**Problem**: Print every line of the listing below, starting with the line that holds "Mapa Do Site (156, 2326)" and going on through the line that holds "Facebookis (81, 1796)", both included, and print nothing else.

**Excerpted records**:
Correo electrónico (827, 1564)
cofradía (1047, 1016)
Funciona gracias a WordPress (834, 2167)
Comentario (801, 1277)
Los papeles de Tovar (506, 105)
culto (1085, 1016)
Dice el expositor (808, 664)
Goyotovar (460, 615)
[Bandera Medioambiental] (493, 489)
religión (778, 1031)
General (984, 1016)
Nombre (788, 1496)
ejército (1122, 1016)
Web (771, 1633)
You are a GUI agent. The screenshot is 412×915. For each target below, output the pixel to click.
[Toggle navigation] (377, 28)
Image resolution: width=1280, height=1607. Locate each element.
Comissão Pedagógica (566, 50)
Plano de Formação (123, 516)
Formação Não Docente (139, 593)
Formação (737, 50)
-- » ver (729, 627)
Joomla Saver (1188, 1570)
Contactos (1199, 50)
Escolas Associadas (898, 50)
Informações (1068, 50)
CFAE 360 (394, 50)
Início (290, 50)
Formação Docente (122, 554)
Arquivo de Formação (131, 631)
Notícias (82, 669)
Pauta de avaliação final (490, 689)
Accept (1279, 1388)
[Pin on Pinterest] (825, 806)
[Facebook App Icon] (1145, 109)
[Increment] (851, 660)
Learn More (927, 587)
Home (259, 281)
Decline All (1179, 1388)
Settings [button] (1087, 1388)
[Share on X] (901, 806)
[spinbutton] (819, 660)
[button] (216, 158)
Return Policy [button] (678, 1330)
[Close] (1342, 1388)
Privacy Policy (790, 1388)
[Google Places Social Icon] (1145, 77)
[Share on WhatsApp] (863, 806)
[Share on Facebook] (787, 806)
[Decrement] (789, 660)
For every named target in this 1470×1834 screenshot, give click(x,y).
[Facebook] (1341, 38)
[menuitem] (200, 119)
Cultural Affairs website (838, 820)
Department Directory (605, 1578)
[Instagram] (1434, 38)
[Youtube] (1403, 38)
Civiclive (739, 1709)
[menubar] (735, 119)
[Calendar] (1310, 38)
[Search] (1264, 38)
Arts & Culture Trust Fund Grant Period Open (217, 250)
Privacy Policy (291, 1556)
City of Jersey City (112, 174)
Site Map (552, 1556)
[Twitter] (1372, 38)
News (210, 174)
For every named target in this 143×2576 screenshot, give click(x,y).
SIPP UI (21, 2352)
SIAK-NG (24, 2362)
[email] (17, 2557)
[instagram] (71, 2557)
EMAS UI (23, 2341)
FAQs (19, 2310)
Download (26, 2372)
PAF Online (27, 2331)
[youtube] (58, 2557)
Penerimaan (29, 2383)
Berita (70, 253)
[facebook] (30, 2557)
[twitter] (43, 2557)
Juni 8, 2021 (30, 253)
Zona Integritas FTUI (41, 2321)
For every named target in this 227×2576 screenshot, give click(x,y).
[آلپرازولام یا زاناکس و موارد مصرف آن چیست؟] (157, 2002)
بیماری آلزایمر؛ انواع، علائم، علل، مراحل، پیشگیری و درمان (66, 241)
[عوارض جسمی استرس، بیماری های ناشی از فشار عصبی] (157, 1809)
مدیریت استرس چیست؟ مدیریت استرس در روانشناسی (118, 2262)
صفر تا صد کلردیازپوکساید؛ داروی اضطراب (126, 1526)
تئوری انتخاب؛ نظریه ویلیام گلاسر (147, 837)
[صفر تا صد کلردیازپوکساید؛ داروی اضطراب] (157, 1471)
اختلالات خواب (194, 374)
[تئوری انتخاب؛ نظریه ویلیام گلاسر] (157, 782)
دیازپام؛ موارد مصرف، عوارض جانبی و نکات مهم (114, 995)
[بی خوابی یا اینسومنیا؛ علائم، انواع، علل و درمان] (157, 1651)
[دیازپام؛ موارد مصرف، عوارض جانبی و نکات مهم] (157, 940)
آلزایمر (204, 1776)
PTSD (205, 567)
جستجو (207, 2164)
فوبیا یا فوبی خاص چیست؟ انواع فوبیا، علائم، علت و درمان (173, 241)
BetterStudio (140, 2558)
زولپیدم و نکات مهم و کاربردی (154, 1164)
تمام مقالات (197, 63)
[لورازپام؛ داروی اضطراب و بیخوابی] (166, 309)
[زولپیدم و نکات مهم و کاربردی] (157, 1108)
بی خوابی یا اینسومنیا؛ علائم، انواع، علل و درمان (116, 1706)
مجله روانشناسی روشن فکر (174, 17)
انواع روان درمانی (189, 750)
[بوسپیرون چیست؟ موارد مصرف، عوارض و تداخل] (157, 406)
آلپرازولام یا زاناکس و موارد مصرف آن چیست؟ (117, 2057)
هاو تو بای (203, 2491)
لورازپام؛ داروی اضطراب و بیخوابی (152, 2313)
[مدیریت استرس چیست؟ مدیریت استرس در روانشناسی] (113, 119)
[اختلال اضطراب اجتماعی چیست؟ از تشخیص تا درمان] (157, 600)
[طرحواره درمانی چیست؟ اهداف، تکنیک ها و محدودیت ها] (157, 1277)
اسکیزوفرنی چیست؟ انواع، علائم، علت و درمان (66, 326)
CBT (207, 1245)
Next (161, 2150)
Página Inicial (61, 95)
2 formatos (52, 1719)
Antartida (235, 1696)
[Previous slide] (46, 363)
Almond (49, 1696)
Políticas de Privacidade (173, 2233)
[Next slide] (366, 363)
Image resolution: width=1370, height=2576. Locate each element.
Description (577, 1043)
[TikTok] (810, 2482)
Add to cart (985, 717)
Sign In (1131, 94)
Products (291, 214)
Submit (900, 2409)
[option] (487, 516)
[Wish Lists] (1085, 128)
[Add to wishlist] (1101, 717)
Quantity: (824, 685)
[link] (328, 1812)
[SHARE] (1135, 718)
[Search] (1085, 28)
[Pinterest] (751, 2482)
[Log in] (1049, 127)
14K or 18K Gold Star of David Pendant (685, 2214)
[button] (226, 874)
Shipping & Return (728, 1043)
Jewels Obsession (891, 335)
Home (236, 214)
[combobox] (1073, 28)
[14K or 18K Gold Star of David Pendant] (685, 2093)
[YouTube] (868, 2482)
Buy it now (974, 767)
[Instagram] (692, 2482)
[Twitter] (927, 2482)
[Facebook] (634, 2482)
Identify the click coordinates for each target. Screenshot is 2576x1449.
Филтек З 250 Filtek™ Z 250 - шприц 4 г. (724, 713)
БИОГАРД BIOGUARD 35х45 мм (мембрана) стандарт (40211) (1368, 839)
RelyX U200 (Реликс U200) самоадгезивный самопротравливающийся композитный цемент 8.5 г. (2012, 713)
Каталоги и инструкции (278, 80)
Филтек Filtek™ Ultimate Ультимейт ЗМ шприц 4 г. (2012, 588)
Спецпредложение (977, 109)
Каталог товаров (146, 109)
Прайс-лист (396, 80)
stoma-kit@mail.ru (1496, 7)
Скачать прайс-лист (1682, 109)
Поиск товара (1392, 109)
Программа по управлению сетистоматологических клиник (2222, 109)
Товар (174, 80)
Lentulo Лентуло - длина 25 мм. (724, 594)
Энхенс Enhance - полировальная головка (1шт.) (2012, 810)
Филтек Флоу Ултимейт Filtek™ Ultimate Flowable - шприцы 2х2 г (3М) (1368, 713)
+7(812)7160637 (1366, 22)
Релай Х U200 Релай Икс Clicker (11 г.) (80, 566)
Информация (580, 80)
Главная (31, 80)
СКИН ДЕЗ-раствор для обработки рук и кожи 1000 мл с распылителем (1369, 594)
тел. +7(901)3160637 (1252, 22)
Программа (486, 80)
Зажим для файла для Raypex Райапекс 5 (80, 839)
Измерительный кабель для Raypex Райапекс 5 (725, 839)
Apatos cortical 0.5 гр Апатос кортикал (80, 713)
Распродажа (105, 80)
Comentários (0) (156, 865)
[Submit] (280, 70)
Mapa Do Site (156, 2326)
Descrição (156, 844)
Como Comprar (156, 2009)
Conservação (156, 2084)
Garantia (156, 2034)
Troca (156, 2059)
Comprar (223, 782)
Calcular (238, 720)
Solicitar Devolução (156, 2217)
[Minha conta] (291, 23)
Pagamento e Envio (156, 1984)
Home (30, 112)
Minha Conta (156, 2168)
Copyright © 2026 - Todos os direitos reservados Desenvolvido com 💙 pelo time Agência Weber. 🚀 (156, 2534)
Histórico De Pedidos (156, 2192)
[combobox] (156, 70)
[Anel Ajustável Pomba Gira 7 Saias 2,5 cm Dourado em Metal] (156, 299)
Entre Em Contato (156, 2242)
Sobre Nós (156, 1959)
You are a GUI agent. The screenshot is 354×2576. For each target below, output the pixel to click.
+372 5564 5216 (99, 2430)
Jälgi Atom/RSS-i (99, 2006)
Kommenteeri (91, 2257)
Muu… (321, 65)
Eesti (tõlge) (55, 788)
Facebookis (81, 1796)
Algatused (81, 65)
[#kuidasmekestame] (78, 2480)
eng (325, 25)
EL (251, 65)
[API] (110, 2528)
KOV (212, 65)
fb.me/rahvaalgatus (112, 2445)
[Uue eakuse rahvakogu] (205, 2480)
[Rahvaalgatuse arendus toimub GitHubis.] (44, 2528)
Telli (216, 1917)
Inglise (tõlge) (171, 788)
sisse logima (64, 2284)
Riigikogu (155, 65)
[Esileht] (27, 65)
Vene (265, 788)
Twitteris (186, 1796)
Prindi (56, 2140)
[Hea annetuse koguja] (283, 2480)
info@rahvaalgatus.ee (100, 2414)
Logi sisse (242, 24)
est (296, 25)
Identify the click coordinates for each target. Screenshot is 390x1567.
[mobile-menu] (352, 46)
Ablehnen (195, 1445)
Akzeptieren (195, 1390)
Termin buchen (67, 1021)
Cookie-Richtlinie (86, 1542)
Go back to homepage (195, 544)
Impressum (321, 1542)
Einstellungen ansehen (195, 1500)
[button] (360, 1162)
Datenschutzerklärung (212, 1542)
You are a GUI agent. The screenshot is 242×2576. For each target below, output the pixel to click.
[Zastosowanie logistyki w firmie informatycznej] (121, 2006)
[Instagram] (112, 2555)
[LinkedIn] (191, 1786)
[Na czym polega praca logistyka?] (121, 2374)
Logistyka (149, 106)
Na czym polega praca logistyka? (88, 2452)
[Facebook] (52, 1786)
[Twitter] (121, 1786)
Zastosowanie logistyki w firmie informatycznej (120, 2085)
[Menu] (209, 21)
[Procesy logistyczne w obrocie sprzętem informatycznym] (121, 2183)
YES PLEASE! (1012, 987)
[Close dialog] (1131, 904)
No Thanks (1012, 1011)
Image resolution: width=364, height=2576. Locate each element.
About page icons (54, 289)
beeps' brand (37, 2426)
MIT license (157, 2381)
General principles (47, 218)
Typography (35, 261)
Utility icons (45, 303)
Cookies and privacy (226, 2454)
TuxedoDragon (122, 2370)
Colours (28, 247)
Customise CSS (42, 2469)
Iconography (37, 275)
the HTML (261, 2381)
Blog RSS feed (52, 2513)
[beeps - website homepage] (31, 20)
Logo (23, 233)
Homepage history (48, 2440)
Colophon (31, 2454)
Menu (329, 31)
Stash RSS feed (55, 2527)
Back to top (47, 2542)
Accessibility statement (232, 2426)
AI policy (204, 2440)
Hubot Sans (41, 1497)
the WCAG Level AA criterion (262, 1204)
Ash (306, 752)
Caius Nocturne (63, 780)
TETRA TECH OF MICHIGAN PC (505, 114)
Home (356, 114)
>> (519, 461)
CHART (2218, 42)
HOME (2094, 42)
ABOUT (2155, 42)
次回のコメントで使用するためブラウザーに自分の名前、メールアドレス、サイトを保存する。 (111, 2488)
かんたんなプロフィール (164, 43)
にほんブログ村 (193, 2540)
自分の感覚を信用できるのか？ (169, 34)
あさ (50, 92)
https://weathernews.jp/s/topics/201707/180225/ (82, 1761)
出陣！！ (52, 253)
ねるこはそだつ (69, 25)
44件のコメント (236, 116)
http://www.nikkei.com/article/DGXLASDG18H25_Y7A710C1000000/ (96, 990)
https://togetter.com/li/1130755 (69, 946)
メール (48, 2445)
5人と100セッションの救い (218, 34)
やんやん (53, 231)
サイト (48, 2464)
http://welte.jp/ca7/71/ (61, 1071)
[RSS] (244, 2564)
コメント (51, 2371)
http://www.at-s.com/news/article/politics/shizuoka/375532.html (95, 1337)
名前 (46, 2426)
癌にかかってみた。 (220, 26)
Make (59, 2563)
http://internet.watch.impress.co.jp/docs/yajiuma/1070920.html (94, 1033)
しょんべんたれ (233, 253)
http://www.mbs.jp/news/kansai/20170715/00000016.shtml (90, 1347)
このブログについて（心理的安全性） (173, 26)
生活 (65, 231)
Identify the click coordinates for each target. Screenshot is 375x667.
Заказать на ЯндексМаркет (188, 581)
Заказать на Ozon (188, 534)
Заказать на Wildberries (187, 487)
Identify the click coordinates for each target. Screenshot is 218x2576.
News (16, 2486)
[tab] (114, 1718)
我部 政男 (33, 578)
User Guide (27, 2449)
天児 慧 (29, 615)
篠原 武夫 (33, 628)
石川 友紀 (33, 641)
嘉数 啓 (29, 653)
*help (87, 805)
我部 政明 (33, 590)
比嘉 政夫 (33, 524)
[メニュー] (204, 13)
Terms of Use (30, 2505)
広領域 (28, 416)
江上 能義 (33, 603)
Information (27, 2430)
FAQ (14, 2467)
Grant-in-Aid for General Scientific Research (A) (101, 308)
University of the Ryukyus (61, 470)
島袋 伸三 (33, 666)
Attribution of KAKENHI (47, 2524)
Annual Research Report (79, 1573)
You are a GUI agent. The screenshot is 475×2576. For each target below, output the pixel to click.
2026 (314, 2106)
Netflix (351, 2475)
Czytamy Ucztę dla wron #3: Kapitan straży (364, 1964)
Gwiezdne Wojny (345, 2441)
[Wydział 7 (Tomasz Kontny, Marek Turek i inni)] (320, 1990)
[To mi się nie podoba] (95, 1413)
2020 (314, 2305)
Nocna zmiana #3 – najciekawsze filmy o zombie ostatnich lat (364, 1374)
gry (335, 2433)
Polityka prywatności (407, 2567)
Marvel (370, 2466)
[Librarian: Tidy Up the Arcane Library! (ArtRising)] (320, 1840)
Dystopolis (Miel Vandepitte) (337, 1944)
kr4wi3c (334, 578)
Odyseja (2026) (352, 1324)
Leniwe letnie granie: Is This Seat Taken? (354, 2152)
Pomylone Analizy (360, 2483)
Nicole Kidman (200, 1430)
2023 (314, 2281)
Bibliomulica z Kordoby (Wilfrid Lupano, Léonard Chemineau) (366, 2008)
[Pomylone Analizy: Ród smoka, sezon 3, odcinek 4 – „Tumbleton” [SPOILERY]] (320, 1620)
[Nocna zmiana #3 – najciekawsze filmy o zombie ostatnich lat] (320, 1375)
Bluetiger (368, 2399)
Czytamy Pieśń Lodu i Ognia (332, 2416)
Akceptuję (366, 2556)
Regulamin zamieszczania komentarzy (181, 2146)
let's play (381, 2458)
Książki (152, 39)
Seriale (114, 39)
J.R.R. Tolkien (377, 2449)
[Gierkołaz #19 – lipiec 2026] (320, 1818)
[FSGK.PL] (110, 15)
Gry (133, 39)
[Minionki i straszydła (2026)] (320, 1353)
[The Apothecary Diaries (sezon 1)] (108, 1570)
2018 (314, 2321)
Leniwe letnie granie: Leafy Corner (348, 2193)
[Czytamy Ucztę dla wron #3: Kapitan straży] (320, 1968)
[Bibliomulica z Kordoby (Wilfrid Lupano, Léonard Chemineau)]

**Solution below**:
Mapa Do Site (156, 2326)
Descrição (156, 844)
Como Comprar (156, 2009)
Conservação (156, 2084)
Garantia (156, 2034)
Troca (156, 2059)
Comprar (223, 782)
Calcular (238, 720)
Solicitar Devolução (156, 2217)
[Minha conta] (291, 23)
Pagamento e Envio (156, 1984)
Home (30, 112)
Minha Conta (156, 2168)
Copyright © 2026 - Todos os direitos reservados Desenvolvido com 💙 pelo time Agência Weber. 🚀 (156, 2534)
Histórico De Pedidos (156, 2192)
[combobox] (156, 70)
[Anel Ajustável Pomba Gira 7 Saias 2,5 cm Dourado em Metal] (156, 299)
Entre Em Contato (156, 2242)
Sobre Nós (156, 1959)
You are a GUI agent. The screenshot is 354×2576. For each target below, output the pixel to click.
+372 5564 5216 (99, 2430)
Jälgi Atom/RSS-i (99, 2006)
Kommenteeri (91, 2257)
Muu… (321, 65)
Eesti (tõlge) (55, 788)
Facebookis (81, 1796)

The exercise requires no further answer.